Stored data entries:
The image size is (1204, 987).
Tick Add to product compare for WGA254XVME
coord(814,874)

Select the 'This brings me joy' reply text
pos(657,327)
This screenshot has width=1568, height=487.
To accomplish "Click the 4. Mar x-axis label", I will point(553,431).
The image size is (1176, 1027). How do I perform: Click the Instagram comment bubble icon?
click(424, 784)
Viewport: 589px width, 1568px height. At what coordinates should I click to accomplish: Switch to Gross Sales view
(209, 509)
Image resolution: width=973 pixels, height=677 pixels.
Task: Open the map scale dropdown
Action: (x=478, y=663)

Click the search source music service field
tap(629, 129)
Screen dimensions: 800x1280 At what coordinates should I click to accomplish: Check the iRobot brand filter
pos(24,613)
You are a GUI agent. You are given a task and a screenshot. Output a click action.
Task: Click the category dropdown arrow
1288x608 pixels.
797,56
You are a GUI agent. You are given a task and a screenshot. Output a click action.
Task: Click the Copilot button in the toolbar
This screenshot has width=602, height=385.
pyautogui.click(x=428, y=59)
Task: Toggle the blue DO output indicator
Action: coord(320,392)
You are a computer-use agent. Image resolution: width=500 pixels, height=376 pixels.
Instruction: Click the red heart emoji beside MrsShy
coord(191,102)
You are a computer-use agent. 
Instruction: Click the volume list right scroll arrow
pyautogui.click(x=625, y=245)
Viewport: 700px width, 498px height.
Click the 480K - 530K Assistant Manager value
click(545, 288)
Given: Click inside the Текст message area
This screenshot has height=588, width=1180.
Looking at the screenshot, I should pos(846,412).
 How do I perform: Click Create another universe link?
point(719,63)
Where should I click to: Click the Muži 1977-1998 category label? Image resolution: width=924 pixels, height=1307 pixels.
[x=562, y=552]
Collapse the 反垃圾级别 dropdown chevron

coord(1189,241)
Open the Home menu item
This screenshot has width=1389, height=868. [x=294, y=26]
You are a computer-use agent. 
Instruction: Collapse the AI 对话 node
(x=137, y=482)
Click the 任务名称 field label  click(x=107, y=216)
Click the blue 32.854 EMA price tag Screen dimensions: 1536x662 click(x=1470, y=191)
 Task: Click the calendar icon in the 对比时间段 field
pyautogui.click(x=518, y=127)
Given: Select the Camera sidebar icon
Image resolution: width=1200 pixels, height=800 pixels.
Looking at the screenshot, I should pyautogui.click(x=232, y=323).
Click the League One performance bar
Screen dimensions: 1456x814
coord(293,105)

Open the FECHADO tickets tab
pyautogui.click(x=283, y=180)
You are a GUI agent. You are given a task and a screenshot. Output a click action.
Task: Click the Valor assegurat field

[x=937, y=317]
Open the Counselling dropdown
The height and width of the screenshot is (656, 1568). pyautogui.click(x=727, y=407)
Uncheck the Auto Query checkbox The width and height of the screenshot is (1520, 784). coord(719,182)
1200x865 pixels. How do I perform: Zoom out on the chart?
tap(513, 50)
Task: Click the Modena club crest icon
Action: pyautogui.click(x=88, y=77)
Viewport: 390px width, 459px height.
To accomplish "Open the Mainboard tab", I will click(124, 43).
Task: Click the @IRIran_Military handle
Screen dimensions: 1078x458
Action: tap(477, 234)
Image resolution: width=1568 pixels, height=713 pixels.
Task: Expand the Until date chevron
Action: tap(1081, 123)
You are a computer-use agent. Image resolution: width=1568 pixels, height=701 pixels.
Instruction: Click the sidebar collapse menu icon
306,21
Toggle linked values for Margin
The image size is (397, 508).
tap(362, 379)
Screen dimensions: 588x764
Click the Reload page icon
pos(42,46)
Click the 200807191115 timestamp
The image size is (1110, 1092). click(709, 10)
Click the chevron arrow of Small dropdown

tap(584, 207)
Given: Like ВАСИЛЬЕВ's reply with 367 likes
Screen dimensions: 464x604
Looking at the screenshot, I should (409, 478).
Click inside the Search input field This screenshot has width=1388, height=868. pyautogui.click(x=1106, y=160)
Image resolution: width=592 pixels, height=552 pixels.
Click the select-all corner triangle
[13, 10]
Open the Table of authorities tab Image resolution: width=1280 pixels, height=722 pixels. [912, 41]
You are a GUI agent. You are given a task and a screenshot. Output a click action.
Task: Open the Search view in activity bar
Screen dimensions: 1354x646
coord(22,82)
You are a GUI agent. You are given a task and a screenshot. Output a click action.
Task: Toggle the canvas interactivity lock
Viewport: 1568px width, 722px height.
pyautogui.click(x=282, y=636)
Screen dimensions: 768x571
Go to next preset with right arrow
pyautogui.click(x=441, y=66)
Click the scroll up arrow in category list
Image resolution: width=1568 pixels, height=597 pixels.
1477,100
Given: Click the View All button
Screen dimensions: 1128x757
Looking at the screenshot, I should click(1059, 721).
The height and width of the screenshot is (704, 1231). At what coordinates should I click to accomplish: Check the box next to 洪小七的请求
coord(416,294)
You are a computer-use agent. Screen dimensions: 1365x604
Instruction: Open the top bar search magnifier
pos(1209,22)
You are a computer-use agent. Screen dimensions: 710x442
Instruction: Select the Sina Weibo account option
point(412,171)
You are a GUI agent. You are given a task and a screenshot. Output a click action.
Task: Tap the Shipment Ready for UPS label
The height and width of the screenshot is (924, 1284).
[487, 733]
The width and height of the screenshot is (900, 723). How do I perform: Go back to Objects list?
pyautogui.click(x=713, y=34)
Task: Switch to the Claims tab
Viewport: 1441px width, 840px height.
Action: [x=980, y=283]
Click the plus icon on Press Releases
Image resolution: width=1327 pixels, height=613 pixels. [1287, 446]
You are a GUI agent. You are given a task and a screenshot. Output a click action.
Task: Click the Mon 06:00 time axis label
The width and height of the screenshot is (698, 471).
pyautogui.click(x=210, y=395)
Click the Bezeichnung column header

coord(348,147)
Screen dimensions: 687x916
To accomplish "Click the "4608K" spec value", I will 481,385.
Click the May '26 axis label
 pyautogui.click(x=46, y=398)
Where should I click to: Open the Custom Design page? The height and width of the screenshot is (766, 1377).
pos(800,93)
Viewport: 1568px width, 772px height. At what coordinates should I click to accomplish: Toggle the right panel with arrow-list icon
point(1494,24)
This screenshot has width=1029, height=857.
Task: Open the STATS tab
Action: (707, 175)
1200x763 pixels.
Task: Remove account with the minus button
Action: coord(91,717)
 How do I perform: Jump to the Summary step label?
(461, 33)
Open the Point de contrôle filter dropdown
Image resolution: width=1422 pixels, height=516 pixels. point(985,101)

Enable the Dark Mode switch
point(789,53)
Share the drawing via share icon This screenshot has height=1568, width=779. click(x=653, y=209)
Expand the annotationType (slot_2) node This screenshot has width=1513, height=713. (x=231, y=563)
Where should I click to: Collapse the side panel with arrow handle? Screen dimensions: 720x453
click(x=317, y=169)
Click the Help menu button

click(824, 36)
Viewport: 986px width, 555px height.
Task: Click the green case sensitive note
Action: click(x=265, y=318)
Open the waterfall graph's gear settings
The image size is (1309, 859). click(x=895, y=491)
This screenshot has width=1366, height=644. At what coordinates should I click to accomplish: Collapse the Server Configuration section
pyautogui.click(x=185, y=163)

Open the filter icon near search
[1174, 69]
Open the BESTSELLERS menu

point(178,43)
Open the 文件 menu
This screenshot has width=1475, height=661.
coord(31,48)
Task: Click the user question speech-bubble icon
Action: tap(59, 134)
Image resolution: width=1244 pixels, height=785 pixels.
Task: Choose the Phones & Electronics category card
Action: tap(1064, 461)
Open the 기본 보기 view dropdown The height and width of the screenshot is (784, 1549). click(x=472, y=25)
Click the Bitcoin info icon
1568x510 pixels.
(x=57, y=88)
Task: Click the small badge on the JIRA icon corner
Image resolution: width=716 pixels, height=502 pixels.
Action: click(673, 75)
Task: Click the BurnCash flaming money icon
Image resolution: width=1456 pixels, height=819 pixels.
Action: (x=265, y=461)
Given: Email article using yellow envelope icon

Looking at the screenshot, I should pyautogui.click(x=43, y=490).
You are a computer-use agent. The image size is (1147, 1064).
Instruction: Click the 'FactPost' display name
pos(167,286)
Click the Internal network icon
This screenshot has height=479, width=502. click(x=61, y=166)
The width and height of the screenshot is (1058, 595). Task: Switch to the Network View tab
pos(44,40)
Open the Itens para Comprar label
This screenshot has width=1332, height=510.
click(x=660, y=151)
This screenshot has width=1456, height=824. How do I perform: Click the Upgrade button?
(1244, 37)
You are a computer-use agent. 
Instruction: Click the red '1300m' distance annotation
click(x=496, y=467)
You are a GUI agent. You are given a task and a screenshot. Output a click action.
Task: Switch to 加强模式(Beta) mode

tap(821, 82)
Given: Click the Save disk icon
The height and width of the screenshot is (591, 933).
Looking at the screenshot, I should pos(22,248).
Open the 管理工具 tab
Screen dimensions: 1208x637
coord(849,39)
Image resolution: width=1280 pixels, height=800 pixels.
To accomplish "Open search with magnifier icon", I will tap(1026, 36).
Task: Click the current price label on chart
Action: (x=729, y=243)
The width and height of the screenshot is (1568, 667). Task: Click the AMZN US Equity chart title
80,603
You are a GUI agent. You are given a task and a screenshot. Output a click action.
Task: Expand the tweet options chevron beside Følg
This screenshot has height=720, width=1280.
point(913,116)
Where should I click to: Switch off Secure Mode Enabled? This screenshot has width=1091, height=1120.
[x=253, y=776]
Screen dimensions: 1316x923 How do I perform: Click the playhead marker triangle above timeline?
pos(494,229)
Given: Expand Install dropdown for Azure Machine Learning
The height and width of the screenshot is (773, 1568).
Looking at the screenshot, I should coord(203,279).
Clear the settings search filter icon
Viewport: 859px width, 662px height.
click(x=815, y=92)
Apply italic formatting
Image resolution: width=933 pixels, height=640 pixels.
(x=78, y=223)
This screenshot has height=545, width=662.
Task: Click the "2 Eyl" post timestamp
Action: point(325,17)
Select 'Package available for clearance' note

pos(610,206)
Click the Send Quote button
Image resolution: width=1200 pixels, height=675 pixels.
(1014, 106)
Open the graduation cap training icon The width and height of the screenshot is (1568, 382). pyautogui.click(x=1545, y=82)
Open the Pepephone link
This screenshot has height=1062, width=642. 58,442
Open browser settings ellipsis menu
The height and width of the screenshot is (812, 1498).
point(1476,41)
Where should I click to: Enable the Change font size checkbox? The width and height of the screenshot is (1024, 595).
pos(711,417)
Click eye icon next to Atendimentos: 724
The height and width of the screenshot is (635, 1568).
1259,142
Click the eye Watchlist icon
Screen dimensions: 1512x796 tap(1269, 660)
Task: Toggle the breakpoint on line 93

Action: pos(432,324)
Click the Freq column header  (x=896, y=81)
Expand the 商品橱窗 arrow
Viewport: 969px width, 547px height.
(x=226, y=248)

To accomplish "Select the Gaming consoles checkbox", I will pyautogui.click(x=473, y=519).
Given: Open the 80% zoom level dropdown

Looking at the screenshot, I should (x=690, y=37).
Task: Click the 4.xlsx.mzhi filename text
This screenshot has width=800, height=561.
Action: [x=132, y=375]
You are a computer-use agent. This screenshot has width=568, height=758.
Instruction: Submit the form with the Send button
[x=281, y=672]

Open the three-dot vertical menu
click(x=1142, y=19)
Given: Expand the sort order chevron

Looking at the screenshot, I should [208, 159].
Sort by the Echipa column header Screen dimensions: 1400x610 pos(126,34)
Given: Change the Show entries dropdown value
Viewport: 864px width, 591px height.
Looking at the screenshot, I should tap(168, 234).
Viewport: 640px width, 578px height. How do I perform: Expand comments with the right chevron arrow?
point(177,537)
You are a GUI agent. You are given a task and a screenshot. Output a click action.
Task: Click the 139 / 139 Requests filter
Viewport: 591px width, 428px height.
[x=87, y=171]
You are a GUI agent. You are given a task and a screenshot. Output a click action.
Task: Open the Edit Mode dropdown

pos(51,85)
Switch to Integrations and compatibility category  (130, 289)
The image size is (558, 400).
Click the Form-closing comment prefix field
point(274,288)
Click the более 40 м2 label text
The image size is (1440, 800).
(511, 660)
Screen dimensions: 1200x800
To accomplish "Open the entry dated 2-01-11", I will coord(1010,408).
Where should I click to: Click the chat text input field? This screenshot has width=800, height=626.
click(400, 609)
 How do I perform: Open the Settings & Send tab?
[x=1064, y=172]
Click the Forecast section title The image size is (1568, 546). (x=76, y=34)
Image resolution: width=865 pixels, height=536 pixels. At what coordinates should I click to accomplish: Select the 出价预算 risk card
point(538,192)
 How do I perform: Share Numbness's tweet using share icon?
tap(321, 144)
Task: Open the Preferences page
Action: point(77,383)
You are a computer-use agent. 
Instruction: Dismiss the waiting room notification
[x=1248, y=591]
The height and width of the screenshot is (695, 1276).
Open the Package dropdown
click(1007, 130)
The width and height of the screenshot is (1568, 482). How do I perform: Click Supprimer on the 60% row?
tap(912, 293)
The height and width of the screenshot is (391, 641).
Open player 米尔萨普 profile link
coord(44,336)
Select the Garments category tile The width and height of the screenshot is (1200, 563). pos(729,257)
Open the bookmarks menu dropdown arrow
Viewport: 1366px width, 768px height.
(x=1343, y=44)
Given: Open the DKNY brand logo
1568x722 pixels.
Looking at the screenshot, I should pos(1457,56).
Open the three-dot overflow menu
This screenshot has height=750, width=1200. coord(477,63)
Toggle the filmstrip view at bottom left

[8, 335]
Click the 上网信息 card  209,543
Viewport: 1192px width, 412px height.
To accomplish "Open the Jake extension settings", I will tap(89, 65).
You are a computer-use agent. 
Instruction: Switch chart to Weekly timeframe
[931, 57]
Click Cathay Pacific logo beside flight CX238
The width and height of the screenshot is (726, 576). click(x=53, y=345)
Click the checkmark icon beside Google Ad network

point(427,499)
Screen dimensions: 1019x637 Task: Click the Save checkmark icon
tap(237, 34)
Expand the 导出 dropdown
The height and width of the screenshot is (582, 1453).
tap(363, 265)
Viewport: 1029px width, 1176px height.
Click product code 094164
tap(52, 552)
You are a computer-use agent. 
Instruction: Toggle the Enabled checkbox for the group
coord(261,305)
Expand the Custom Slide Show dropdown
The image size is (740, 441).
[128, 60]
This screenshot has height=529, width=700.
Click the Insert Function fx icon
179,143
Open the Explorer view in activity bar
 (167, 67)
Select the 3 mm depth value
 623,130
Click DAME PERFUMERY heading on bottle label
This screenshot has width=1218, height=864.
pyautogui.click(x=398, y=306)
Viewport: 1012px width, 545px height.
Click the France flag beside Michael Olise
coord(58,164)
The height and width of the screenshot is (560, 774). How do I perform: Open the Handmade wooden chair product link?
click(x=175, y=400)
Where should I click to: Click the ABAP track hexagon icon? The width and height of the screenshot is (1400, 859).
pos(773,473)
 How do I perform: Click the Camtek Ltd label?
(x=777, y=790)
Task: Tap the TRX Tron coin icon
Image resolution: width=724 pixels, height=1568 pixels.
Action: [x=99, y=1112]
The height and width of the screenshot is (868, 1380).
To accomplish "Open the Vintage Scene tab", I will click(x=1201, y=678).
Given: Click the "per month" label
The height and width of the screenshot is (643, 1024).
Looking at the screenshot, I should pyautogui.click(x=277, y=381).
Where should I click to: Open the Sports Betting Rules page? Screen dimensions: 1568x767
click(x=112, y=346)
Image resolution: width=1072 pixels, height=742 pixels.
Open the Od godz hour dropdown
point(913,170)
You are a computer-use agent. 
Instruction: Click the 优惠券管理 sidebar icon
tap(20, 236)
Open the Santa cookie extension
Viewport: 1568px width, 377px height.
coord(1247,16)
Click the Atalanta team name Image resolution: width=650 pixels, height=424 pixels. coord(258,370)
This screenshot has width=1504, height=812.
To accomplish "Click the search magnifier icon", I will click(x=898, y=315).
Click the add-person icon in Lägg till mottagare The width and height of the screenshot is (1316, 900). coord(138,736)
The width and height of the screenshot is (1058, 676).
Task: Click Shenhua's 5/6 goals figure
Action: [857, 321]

=== INSTRUCTIONS TO FOLLOW ===
Please copy every line of the records above in which "inside" appears.

=== TASK SOLUTION ===
Given: Click inside the Текст message area
Click inside the Search input field This screenshot has width=1388, height=868. pyautogui.click(x=1106, y=160)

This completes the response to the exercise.